[Gracias a san Juan, a su privilegiada
memoria, podemos conocer este transcendental pasaje que deja asentada, para
siempre, la autoridad del único Pedro. San Juan, nos lleva de una escena a otra
sin posibilidad de recuperarnos de la admiración que nos produce la lectura de
su Evangelio. No se pueden redactar cosas más grandes con menos palabras.]
TEXTO
CONCORDADO Y AUTOBIOGRÁFICO
Tras esto
me manifesté otra vez a mis discípulos a orillas del mar de Tiberíades. Estaban
juntos Simón Pedro y Tomás, el llamado Dídimo, y Natanael de Caná de Galilea, y
los hijos de Zebedeo y otros dos de mis discípulos. Y díceles Simón Pedro:
—“Voy a
pescar”.
Dícenle:
—“Vamos
nosotros también contigo”.
Salieron
y subieron a la barca. Y en toda la noche no pescaron nada. Y siendo ya de
mañanita, me presenté en la ribera; mis discípulos, empero, no me reconocieron.
Les dije pues:
—“¡Muchachos, ¿tenéis algo de vianda?!”
Me
respondieron:
—“No”.
Les dije:
—“Echad la red a la derecha de la barca y
hallaréis”.
Echáronla,
pues, y ya no podían arrastrarla por la gran cantidad de peces.
Dice,
pues, Juan a Pedro:
—“¡Es el
Señor!”.
Simón
Pedro, pues, así que oyó estas palabras, ciñose la ropa exterior, pues ropa no
llevaba, y echóse al mar. Los otros discípulos vinieron en la barca pues no
estaban lejos de tierra -sino que distaban unos doscientos codos-, arrastrando
la red de los peces.

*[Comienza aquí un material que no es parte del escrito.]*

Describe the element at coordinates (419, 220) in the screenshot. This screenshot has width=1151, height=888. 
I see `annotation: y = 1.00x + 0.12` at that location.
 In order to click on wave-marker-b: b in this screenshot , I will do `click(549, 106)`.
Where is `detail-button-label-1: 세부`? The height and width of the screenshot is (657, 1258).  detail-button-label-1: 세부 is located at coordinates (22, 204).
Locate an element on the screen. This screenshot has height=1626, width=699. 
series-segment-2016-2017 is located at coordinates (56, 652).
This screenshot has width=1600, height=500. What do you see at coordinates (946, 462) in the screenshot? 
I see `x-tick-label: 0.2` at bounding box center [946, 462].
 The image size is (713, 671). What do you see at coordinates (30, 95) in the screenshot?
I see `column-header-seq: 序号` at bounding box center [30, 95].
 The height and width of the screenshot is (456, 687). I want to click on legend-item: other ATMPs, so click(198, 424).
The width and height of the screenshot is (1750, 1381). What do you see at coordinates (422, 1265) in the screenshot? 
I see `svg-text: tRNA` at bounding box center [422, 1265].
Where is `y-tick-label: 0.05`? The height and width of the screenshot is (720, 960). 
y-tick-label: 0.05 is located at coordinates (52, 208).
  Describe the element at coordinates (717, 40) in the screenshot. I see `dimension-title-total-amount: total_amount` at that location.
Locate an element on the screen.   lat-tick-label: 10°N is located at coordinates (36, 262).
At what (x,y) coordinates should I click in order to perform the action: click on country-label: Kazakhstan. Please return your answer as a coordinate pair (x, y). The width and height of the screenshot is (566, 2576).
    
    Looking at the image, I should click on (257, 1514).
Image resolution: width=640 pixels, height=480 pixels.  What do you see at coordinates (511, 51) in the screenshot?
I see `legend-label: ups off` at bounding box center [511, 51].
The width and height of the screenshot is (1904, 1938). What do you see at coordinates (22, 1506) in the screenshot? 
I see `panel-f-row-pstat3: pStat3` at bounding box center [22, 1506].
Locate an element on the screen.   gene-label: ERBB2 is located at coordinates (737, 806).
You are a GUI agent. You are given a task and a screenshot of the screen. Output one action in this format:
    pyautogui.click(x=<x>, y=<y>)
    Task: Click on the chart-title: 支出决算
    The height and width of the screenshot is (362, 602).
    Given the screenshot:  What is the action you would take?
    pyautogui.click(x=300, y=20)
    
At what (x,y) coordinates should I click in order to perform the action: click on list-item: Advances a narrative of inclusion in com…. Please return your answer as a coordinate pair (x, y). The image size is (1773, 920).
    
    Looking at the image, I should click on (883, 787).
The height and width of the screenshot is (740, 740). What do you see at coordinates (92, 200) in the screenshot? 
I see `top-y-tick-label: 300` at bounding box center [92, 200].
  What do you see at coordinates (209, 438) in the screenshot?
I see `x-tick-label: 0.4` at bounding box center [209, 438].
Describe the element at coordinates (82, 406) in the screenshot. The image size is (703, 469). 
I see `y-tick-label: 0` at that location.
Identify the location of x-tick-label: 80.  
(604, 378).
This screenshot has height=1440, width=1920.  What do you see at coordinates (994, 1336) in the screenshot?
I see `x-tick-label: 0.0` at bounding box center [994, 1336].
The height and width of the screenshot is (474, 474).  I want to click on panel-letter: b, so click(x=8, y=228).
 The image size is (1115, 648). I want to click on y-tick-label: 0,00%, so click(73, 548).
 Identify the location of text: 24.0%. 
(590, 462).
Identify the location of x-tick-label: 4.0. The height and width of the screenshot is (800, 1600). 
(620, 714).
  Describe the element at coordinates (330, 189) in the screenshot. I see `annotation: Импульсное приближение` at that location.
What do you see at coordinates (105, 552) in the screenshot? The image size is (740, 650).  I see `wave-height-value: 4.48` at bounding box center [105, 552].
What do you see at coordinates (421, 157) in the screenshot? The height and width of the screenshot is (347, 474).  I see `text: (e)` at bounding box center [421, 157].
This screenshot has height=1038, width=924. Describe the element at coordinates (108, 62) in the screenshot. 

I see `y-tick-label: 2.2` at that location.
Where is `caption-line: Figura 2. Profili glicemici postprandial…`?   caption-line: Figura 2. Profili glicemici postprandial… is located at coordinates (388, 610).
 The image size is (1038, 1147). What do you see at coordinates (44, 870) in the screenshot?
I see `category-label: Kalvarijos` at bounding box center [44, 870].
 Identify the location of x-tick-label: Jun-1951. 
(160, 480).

Cuando saltaron a tierra, vieron brasas puestas y un
pescado sobre ellas, y pan. Les dije:
—“Traed acá de los pescados que acabáis de
coger”.
Subió
Simón Pedro y arrastró hasta la playa la red llena de peces grandes, que eran
ciento cincuenta y tres. Y con ser tantos no se rompió la red. Les dije:
—“Venid, almorzad”.
Y nadie
de mis discípulos osaba interrogarme: “¿Tú
quién eres?”, sabiendo que Yo era. Tomé el pan y se los repartí y asimismo
el pescado. Esta fue la tercera vez que me manifesté a mis discípulos después
de resucitar de entre los muertos.
Cuando,
pues, hubimos almorzado, le dije a Simón Pedro:
—“Simón, hijo de Juan, ¿me amas más que
éstos?”
Me
contestó:
—“Sí,
Señor; Tú sabes que te quiero”.
—“Apacienta mis corderos”.
Le dije
por segunda vez:
—“Simón, hijo de Juan, ¿me amas?”
Me
contestó:
—“Sí,
Señor; Tú sabes que te quiero”.
—“Pastorea mis ovejas”.
Le dije
por tercera vez:
—“Simón, hijo de Juan, ¿me quieres?”[1]
Entristeciose
Pedro, porque le dije por tercera vez: “¿Me
quieres?”, y me dijo:
—“Señor,
Tú lo sabes todo. Tú bien sabes que te quiero”.
Le
dije:
—“Apacienta mis ovejas. En verdad, en verdad
te digo: cuando eras más joven, tú mismo te ceñías y andabas donde querías; mas
cuando hayas envejecido, extenderás tus manos, y otro te ceñirá y te llevará a
donde tú no quieras”.
Esto le
dije significando con qué muerte había de glorificarme. Le dije:
—“Sígueme”.
Vuelto
Pedro, ve que le seguía Juan, el discípulo al que Yo tanto amaba, el mismo que
en la Cena se recostó en mi pecho y me dijo: “Señor, ¿quién es el que te entrega?”. Y Pedro viéndolo, me
dice:
“-Señor,
¿y este qué?”
Le
contesté:
—“Si quisiere Yo que este quede hasta que Yo
vuelva, ¿a ti qué? Tú sígueme”.
Divulgóse,
pues, entre mis discípulos esta voz: “Juan
no muere”. Pero Yo no dije: “No
muere”, sino “si quisiere Yo que este
quede hasta que Yo vuelva, ¿a ti qué?”.
[1] Dios requiere el cariño del
hombre y de la mujer porque como Hombre tiene sentimientos de hombre. Quiere
ser amado, busca, con vehemencia, el amor de cada hombre y de cada mujer,
porque cada hombre y cada mujer tiene un corazón singular, una original e
irrepetible forma de amar y Dios las demanda todas, espera con anhelo divino y
paciencia infinita la libre, personal y suprema entrega del alma de sus elegidos.